換価分割は、上記①の現物分割が困難で、かつ相続人に代償金の支払能力がない場合等の理由で上記②の代償分割も難しい場合に行われる遺産分割の方法です。
④共有分割
共有分割とは、遺産の一部又は全部を各相続人の具体的相続分による物件法上の共有取得とする方法を意味します。例えば、被相続人の遺産に不動産が含まれており、相続人が妻と子の場合、当該不動産について、妻と子がそれぞれ2分の1の共有持分として共有するという分割方法が共有分割に該当します。
なお、このような共有関係を解消するためには、共有者間で共有物分割の協議を行い、協議が調わない場合又は協議ができない場合は共有物分割訴訟(民法258条)の手続が必要となります。
遺産分割の手続と方法の関係
協議分割の場合、相続人が合意する限り、前述の遺産分割方法の①乃至④のいずれも選択することができます。
また、調停分割の場合も、ほとんどの場合において、相続人が合意する限り、①乃至④のいずれの分割方法をも選択することができるとされています。

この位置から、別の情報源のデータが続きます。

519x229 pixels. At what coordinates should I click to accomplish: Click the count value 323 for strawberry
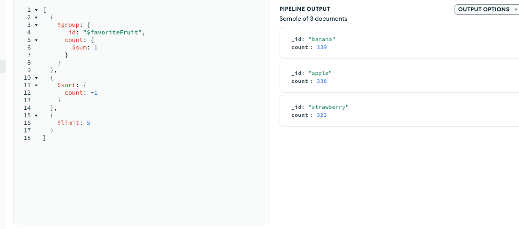(x=322, y=115)
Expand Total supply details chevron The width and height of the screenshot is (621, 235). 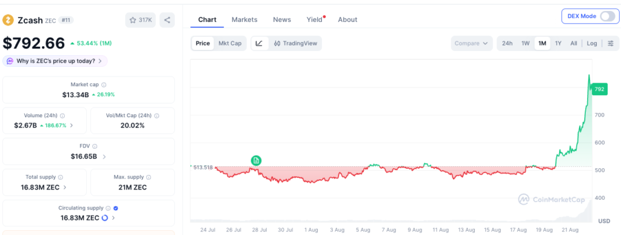point(65,187)
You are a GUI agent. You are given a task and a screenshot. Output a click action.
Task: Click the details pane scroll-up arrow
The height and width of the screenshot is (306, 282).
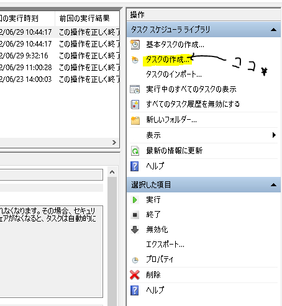[x=112, y=172]
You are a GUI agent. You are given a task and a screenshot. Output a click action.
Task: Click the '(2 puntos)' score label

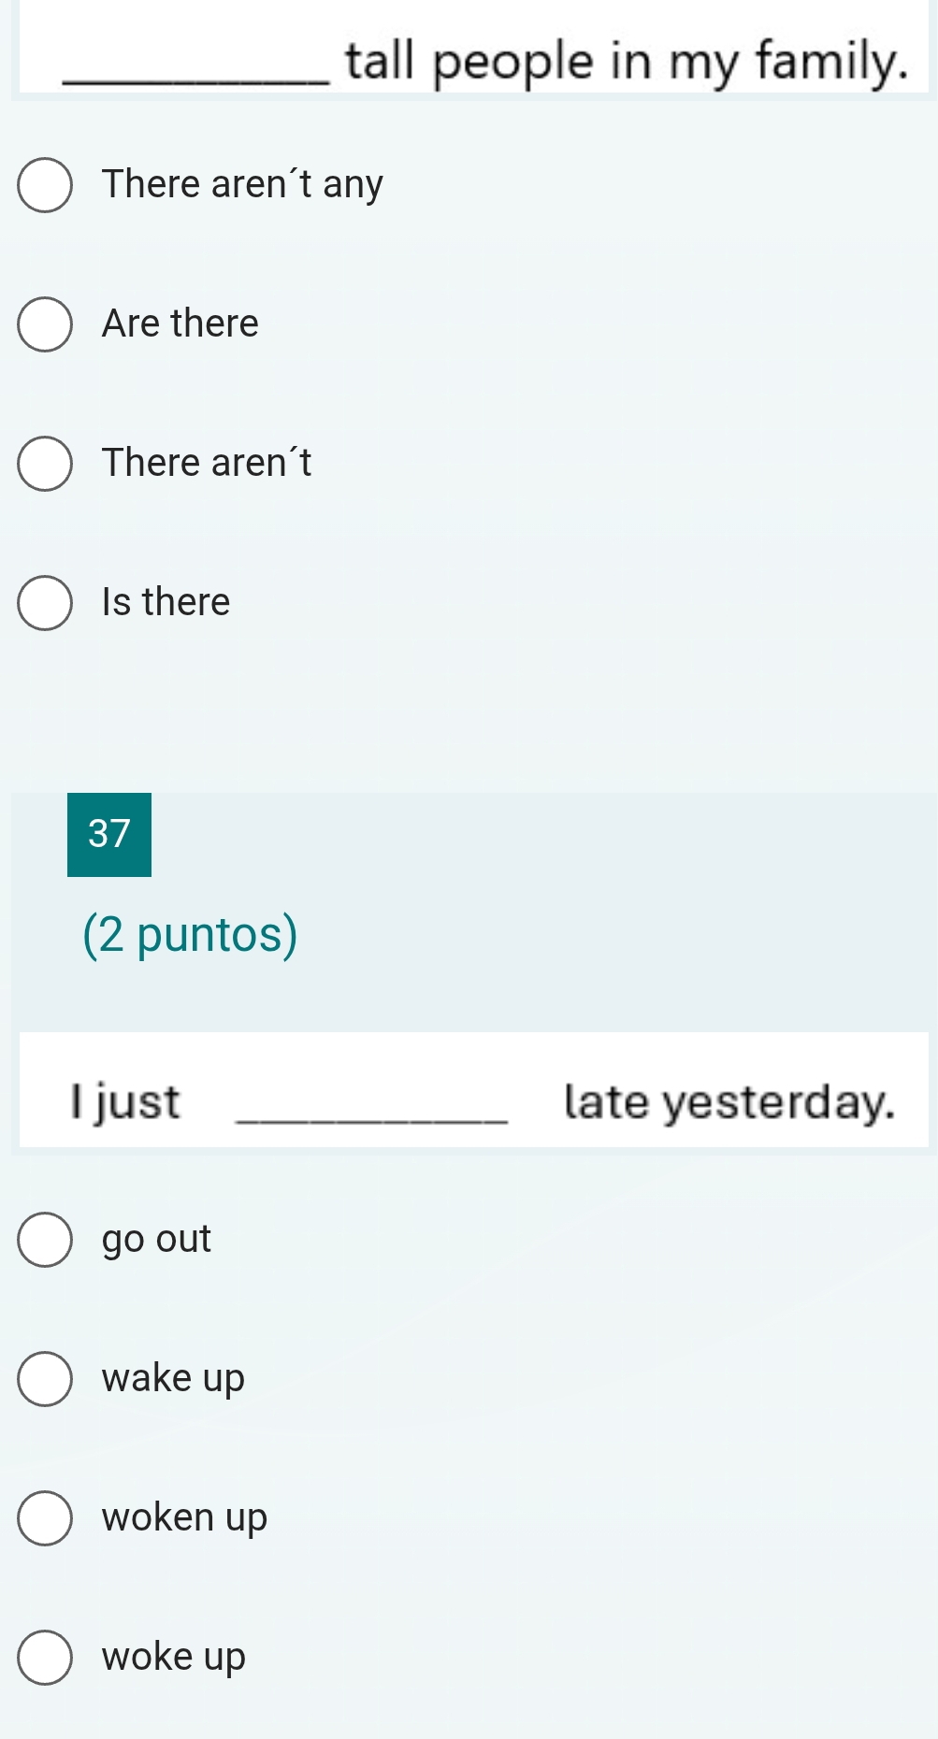pyautogui.click(x=190, y=934)
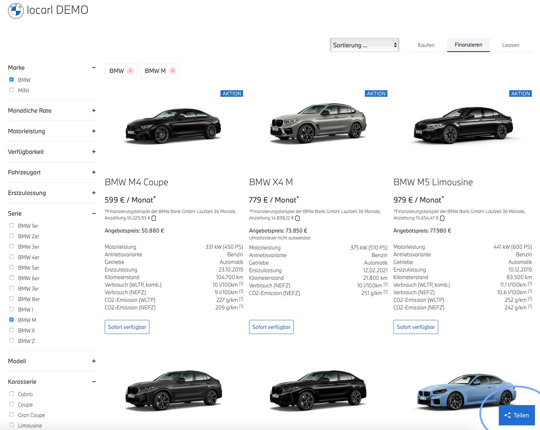Remove the BMW M filter chip
Viewport: 540px width, 430px height.
coord(173,71)
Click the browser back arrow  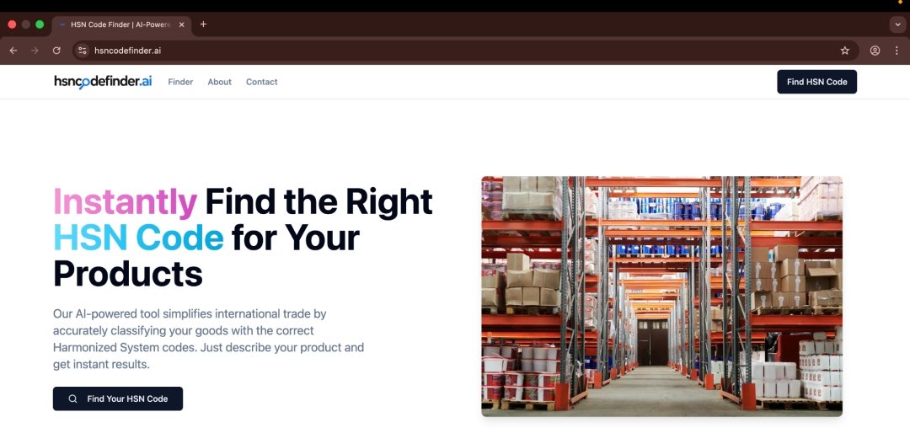pyautogui.click(x=13, y=51)
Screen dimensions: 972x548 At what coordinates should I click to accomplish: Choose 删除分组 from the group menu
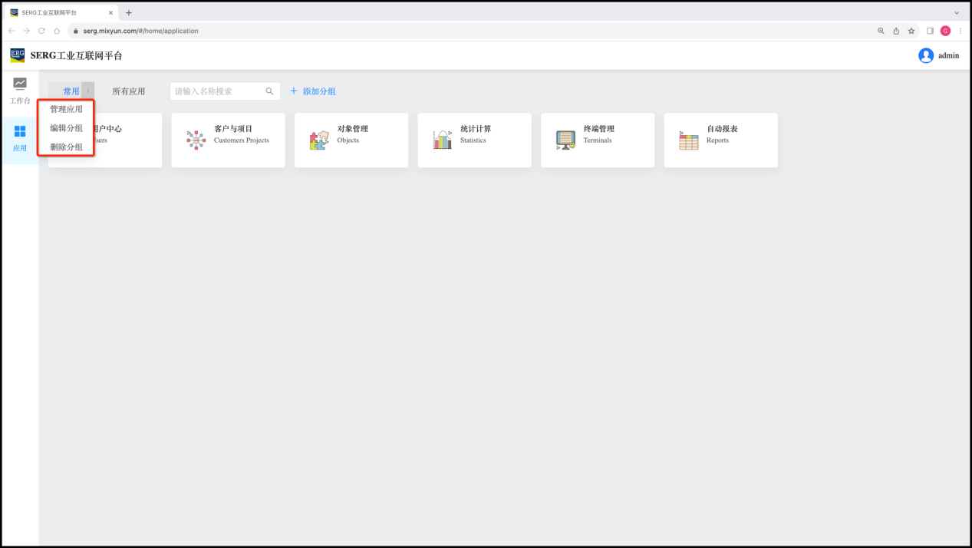point(66,147)
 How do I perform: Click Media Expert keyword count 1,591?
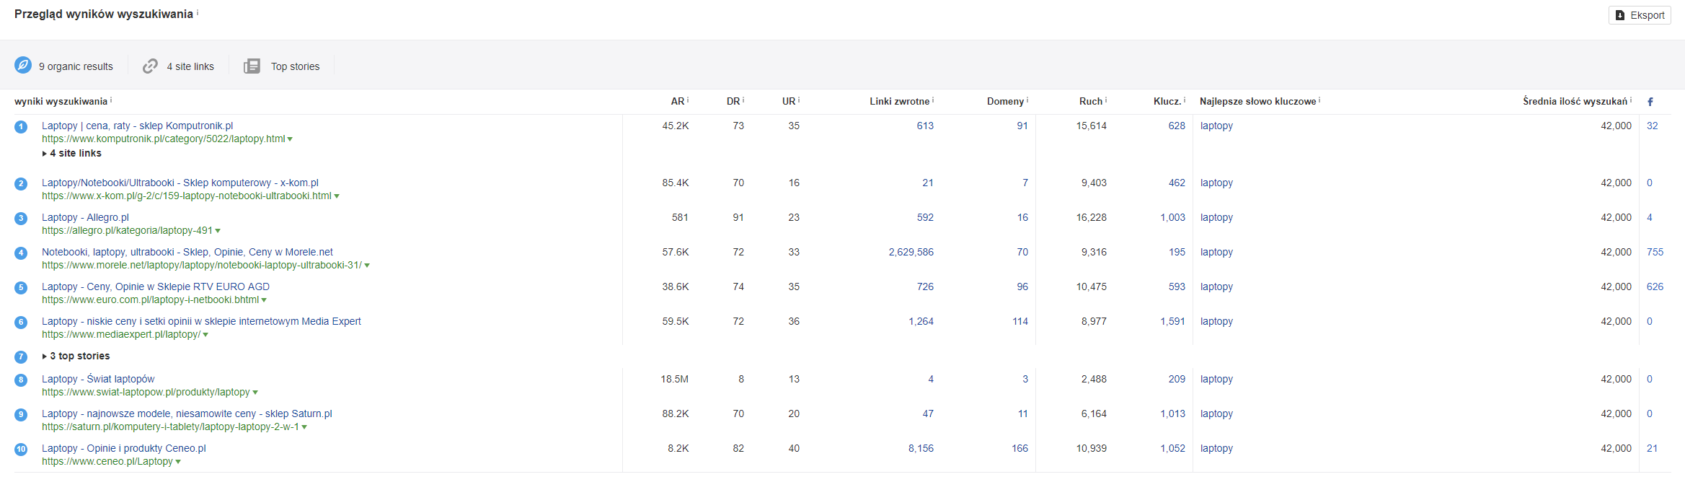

審判分割の場合、これらの遺産分割方法のうちいずれを選択するかは、家庭裁判所の広い裁量に委ねられています。すなわち、遺産分割の基準として民法906条が「遺産の分割は、遺産に属する物又は権利の種類及び性質、各相続人の年齢、職業、心身の状態及び生活の状況その他一切の事情を考慮してこれをする。」と規定していることから、家庭裁判所はこれらの事情を考慮して、当事者の意思に拘束されることなく、後見的立場からその裁量権を行使して具体的に決定することになります。
かかる視点からは、まず現物分割を検討し、それが相当でない場合には代償分割を検討し、代償分割もできない場合に換価分割を検討し、共有分割は最後の手段となることになります。
もっとも、実務上は、いずれの遺産分割方法を選択するかを決める際には、各当事者の意向を可能な限り尊重する運用がなされています。